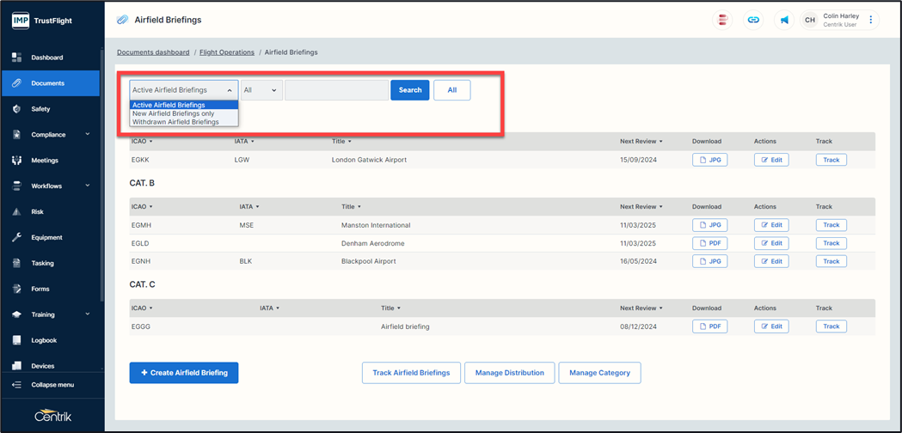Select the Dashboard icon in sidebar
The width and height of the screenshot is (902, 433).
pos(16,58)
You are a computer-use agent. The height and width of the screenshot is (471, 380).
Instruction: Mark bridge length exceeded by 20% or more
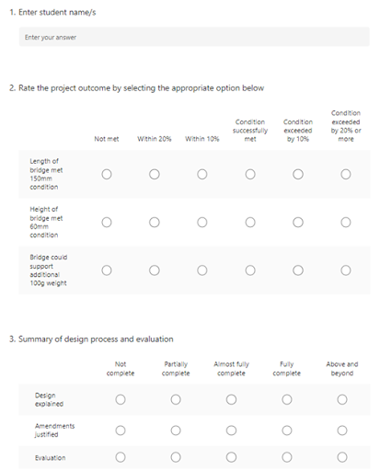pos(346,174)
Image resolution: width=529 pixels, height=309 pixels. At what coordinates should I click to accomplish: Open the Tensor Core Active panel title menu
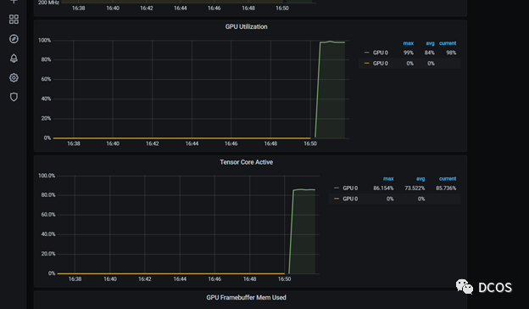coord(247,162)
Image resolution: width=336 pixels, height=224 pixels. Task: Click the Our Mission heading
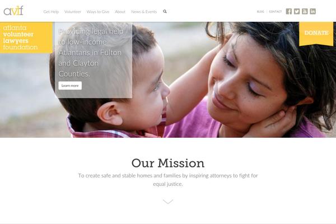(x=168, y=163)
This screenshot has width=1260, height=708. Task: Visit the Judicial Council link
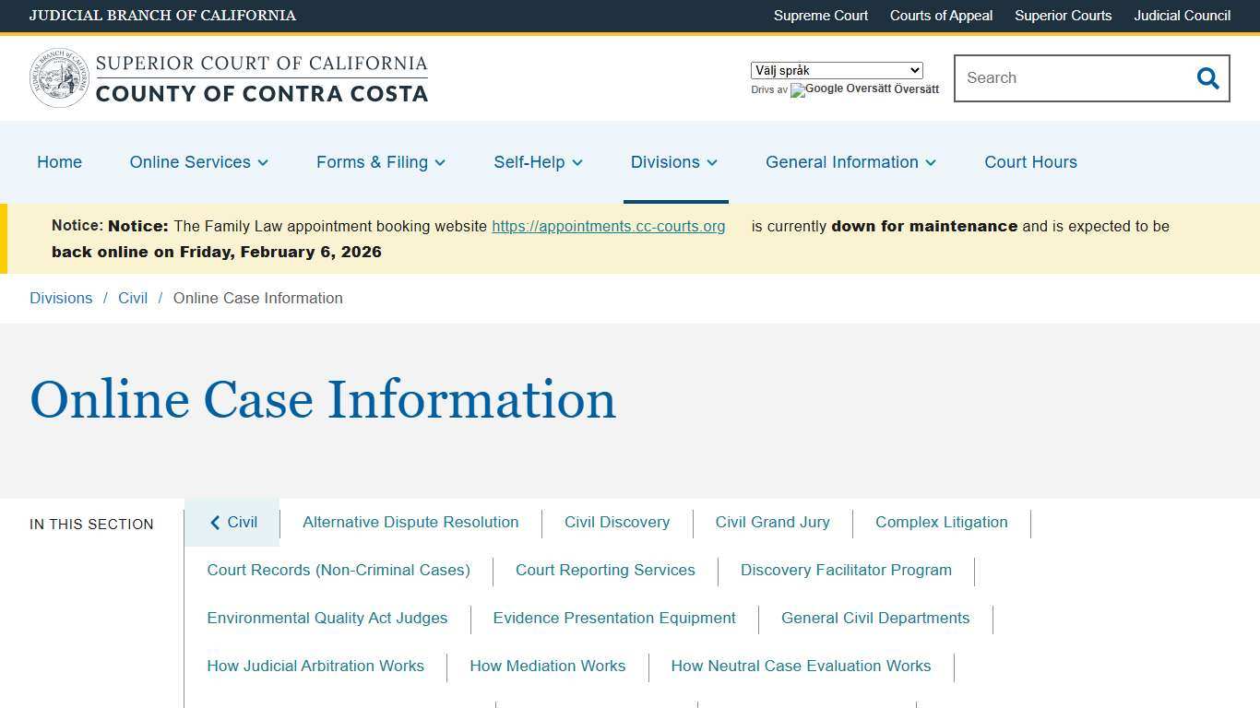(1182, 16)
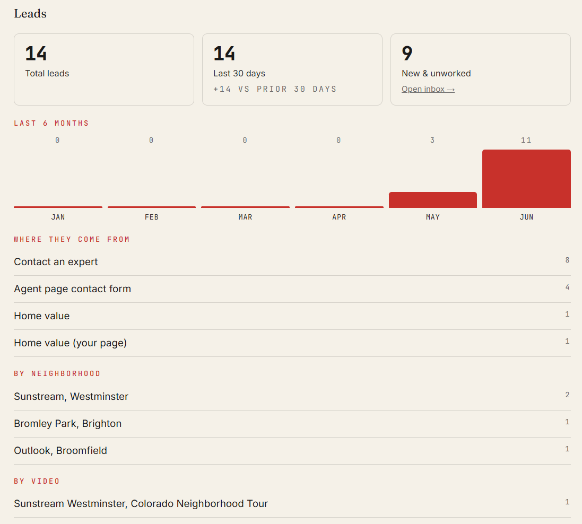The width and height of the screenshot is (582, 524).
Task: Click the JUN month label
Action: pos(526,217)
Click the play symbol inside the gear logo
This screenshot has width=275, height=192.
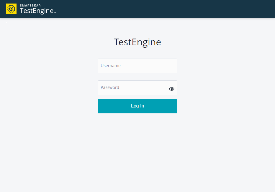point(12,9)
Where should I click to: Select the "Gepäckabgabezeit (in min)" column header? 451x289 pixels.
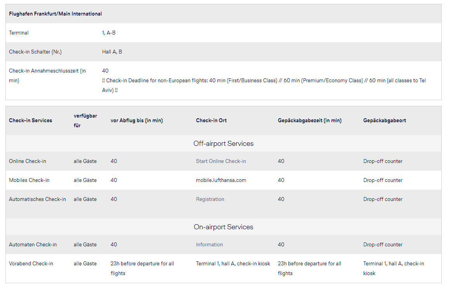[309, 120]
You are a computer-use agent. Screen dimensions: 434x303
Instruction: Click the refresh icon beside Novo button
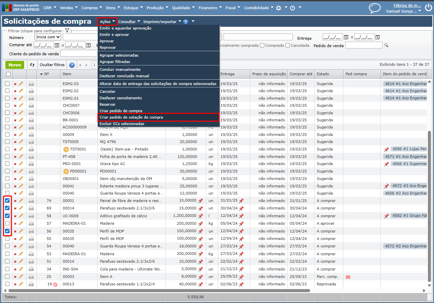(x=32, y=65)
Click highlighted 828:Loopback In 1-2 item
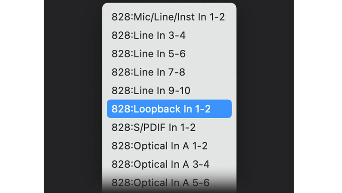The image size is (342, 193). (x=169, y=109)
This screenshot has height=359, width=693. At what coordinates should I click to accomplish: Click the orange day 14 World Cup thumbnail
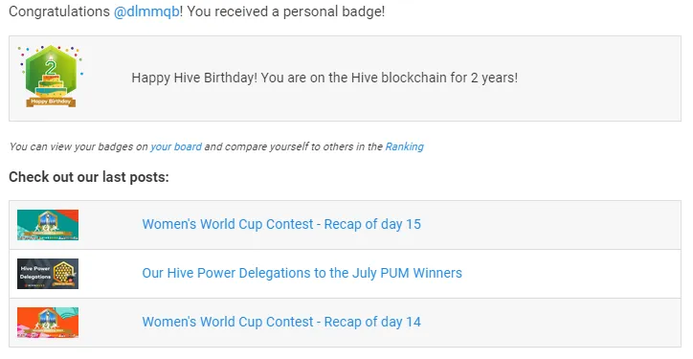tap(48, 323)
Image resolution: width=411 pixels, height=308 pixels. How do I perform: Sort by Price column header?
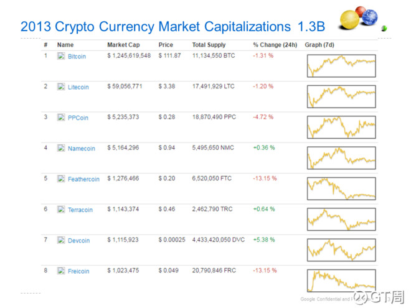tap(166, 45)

--

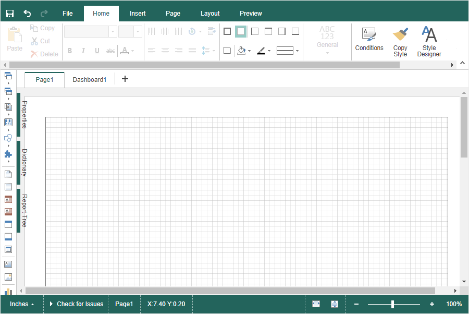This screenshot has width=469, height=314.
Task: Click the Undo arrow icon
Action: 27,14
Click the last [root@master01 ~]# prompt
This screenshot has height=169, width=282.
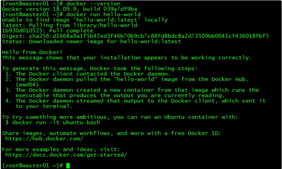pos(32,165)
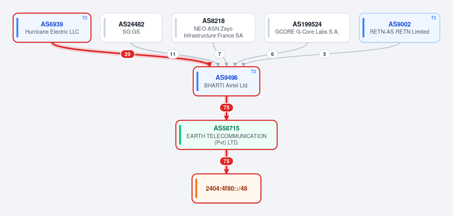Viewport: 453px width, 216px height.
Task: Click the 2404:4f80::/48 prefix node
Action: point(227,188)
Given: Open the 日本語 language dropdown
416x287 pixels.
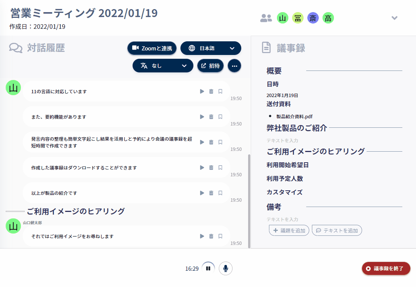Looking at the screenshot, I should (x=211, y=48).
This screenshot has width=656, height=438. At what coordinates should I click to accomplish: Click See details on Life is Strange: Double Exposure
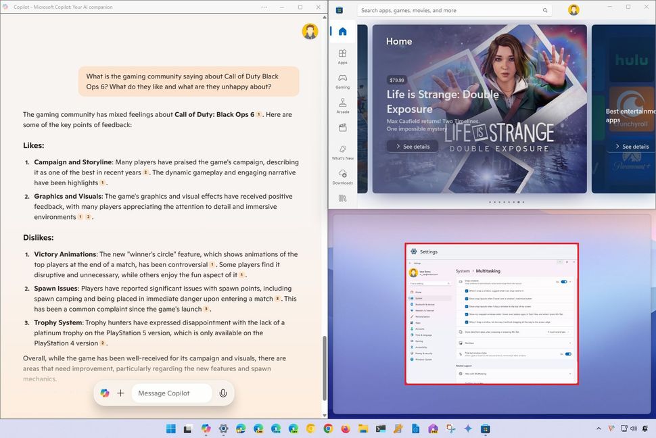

• [WHAT YOU SHOULD DO]
Range to copy from the listing above: the line with "416x287 pixels." through the line with "This screenshot has width=656, height=438.". Transcribe it exactly and skip the pictures.

• [OUTPUT FOR THIS EXERCISE]
416x287 pixels.
Looking at the screenshot, I should (x=211, y=48).
This screenshot has width=656, height=438. At what coordinates should I click to accomplish: Click See details on Life is Strange: Double Exposure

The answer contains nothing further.